■ PROMPT A ■
Please edit the records starting at the line that contains "Given: Click the" and ending at the line that contains "pos(682,193)", replacing "sheet" with "tab" and keeping everything else the same. Leave the pictures out of your answer.

───── TEXT SHOWN

Once generated, the mbtiles file needs to sit in ./tileserver/vector/data and have an entry in config.json or config-dev.json.

The file and volume mapping for vector tiles is configured in the docker-compose (e.g. here for dev).

Architecture

The ETL process is currently implemented with a combination of scripts and snakemake rules. There is currently an effort underway to move all processing logic into snakemake rules.

The Snakefile and .smk files contain the rule definitions for deciding how to transform some input file into an output. Many datasets have some of their own specific rules, typically for downloading and initial processing, for instance, reprojection.

Setup

Software environment

Install the necessary dependencies:

micromamba create -f environment.yml -y

To activate the environment:

micromamba activate irv-etl

Required services

The last two stages of the ETL pipeline (ingestion and metadata creation) involve interacting with the database service defined in the parent directory to this one.

To bring up the database, refer to the readme in the parent directory for a full explanation of the required env files, etc., but briefly:

docker compose -f docker-compose-dev.yaml up db -d

Awkward files

Unfortunately, not all the source data is openly available on the internet. Some files must be manually copied into the appropriate location prior to running the ETL process.

The affected datasets include:

  • iris

Check the snakemake rules for more information, but source raster data should typically reside in raster/raw/<dataset>/.

You may wish to remove write permissions to these files once they have been installed, e.g. chmod ug-w raster/raw/iris/*.tif. This means rm -r raster will remove files than can be replaced automatically, but not the awkward files.

Configuration

The ETL pipeline is primarily configured with an environment file, located at ../envs/{dev|prod}/.etl.env. This contains details for connections to services and authentication information for pipelines which require it.

Here is an example environment file to use as a template:

# configuration for terracotta
TC_DRIVER_PATH=postgresql://global_dev:password@localhost:5432
TC_DRIVER_PROVIDER=postgresql
TC_PNG_COMPRESS_LEVEL=0
TC_RESAMPLING_METHOD=nearest
TC_REPROJECTION_METHOD=nearest

# connecting to database
PGHOST=localhost
PGDATABASE=global_dev
PGUSER=global_dev
PGPASSWORD=password

# data downloading
# https://cds.climate.copernicus.eu/api-how-to
COPERNICUS_CDS_URL="https://cds.climate.copernicus.eu/api/v2"

──────────
───── PROVIDED INFORMATION

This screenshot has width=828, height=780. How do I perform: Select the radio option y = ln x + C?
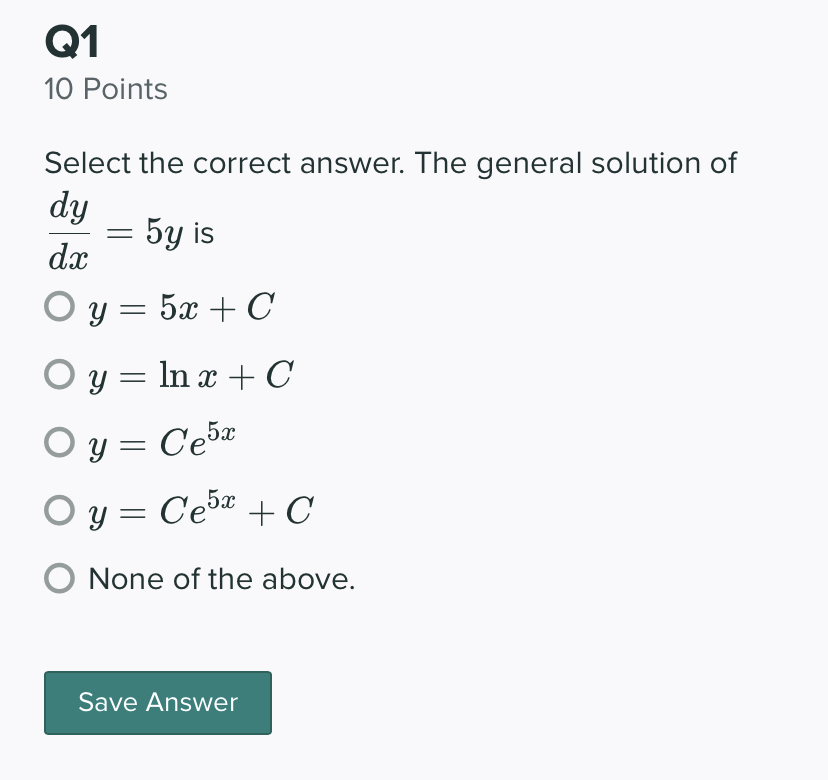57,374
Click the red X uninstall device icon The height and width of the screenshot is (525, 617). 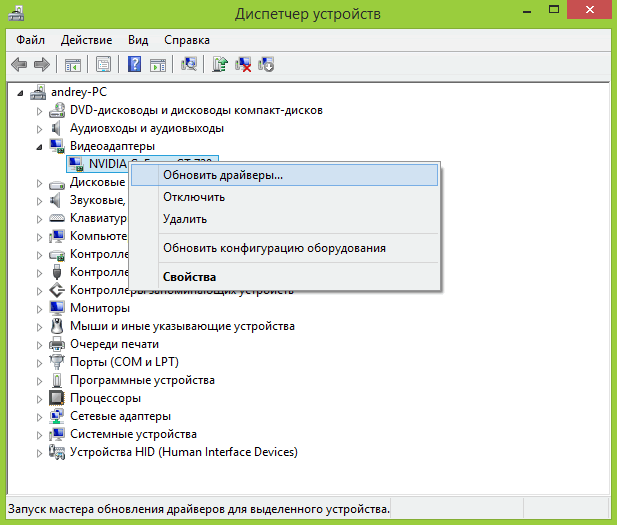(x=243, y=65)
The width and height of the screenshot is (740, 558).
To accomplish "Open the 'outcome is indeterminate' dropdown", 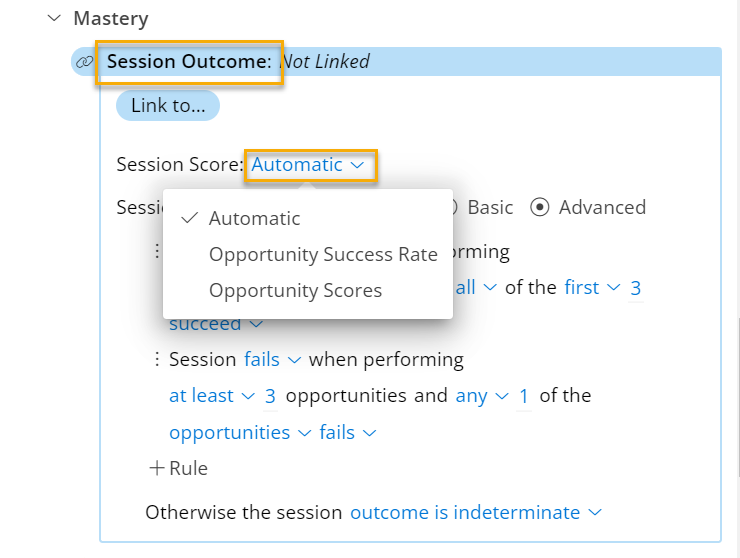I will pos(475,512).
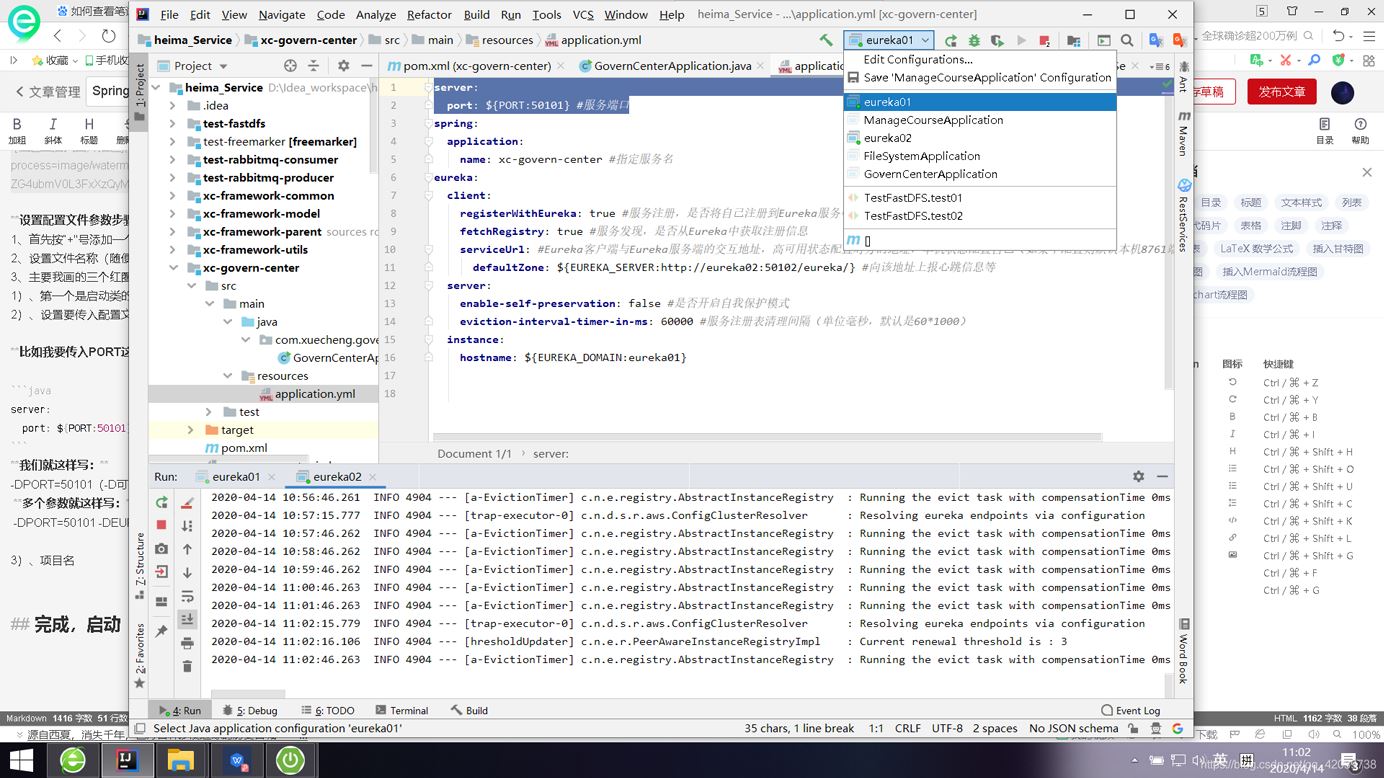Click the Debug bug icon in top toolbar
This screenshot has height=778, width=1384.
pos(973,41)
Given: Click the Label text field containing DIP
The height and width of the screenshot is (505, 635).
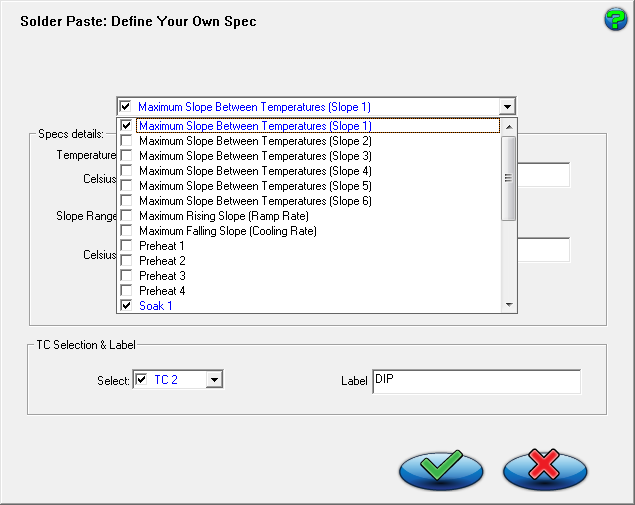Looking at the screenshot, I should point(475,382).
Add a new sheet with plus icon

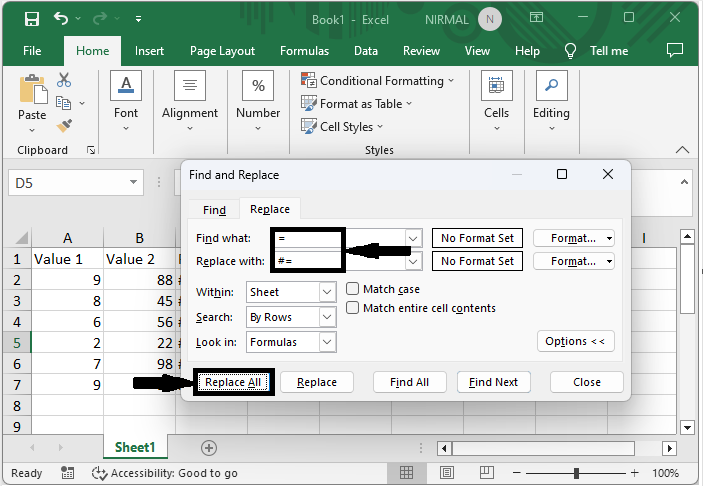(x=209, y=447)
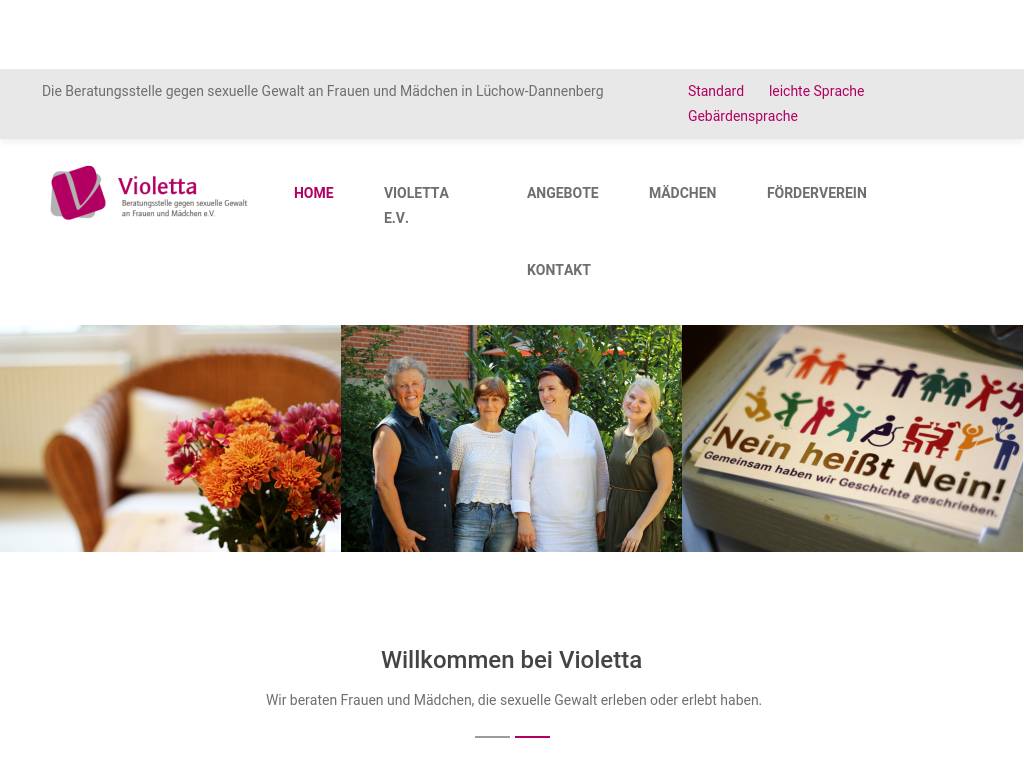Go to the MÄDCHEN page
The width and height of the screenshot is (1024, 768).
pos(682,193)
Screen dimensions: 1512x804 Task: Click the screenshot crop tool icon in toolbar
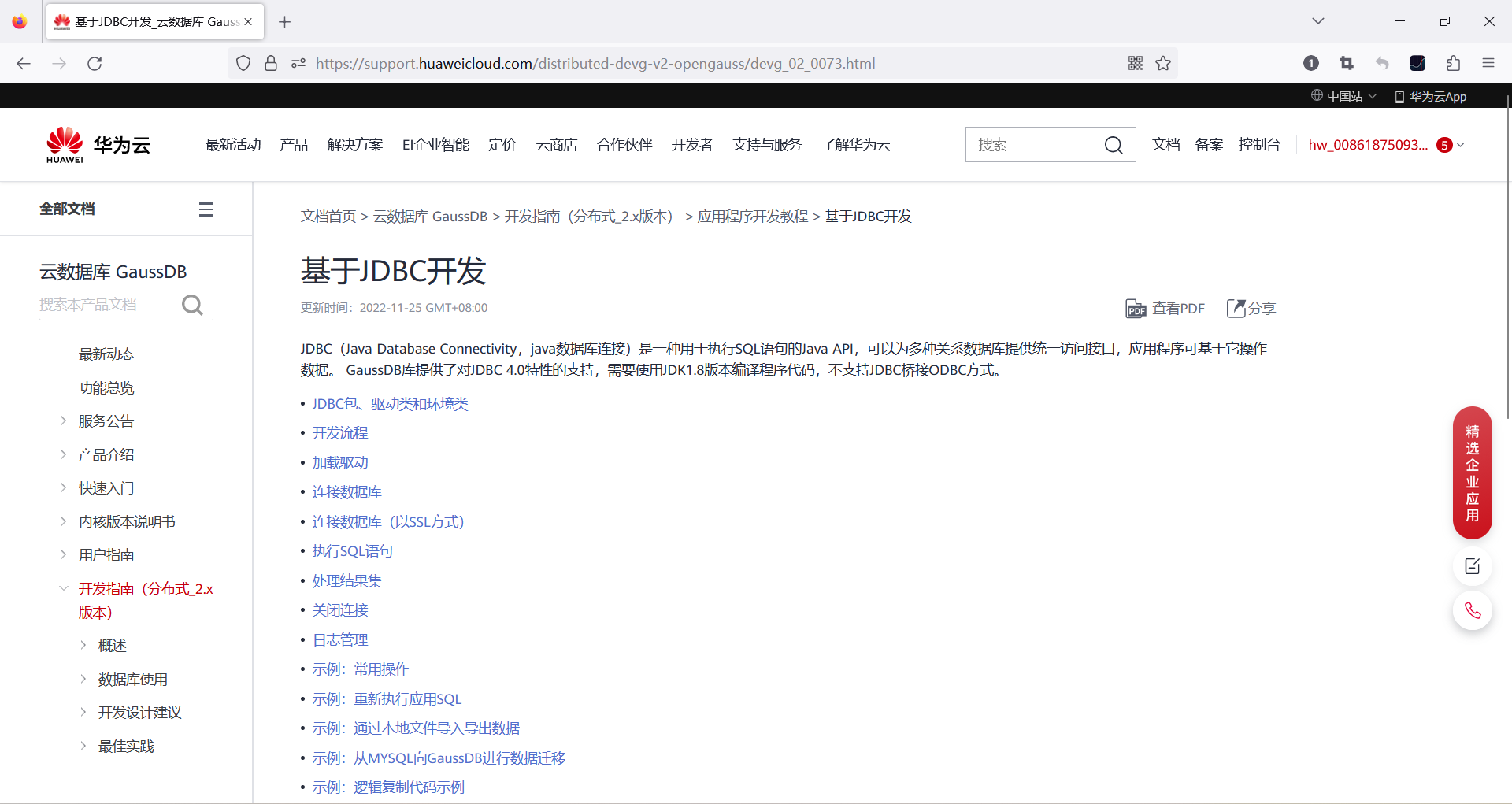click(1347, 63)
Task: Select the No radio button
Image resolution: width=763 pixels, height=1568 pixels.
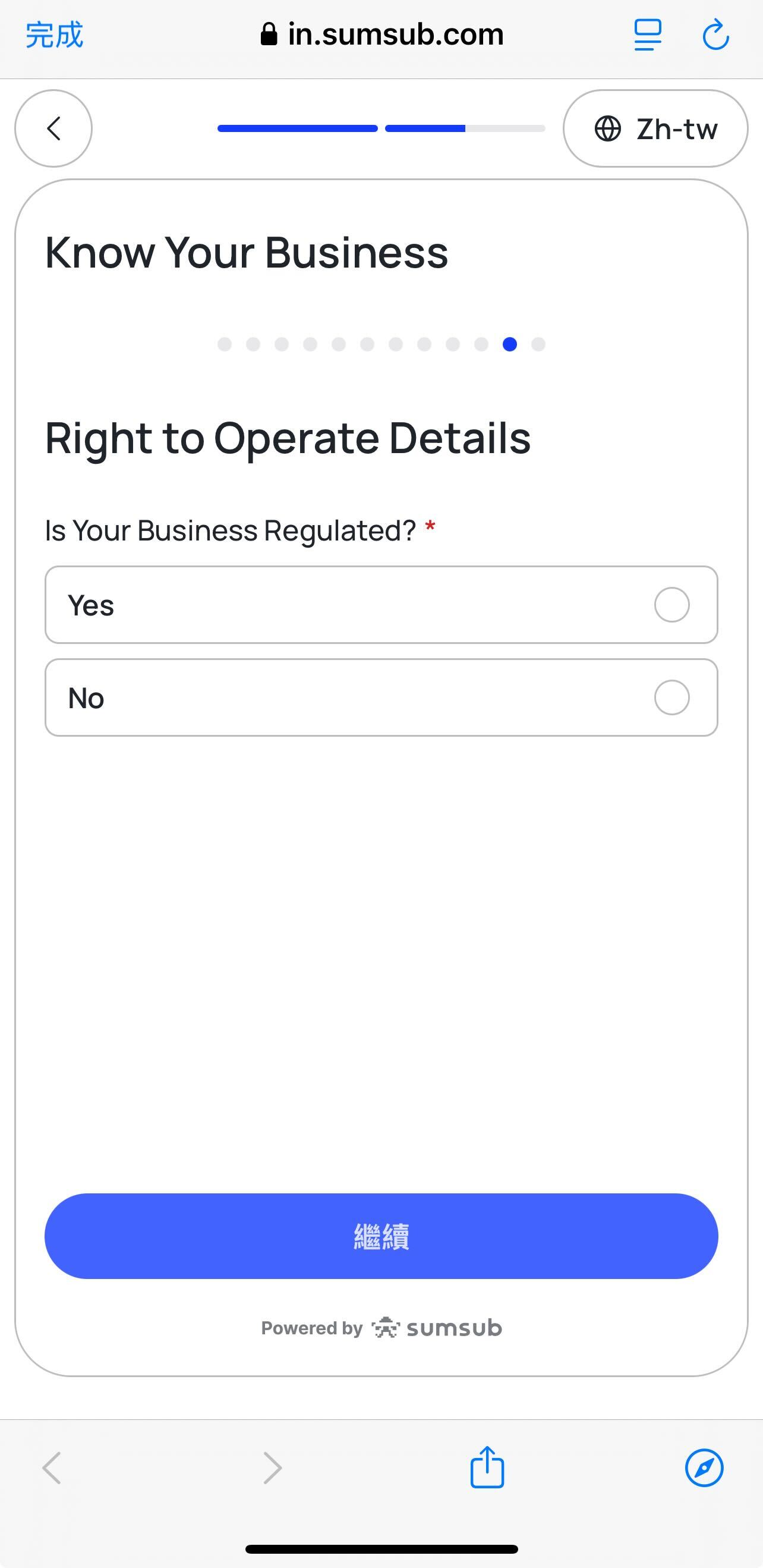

──────────

■ PROMPT B ■
Answer these questions about the ETL setup notes:
(i) What command activates the environment?
(ii) Which dataset is listed among those whose files must be copied in manually?
(iii) Where is the environment file that primarily configures the ETL pipeline located?

■ ANSWER A ■
Given: Click the Label text field containing DIP
The height and width of the screenshot is (505, 635).
Looking at the screenshot, I should point(475,382).
Add a new tab with plus icon

(x=209, y=447)
Go to the MÄDCHEN page
The width and height of the screenshot is (1024, 768).
pos(682,193)

■ ANSWER B ■
(i) micromamba activate irv-etl
(ii) iris
(iii) ../envs/{dev|prod}/.etl.env